• **What you have to do**
From the material below, work out how many lines contain "pixels" and answer with the number only.

• **Supplied material**
-------------------------

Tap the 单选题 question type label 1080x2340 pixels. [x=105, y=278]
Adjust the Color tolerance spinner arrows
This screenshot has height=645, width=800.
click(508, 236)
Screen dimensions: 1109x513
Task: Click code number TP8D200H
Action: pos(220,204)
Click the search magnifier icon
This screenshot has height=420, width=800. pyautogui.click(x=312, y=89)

-------------------------

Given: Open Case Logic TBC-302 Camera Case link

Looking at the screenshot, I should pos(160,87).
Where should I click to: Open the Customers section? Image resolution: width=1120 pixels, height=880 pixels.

-------------------------

• **Solution to this exercise**
2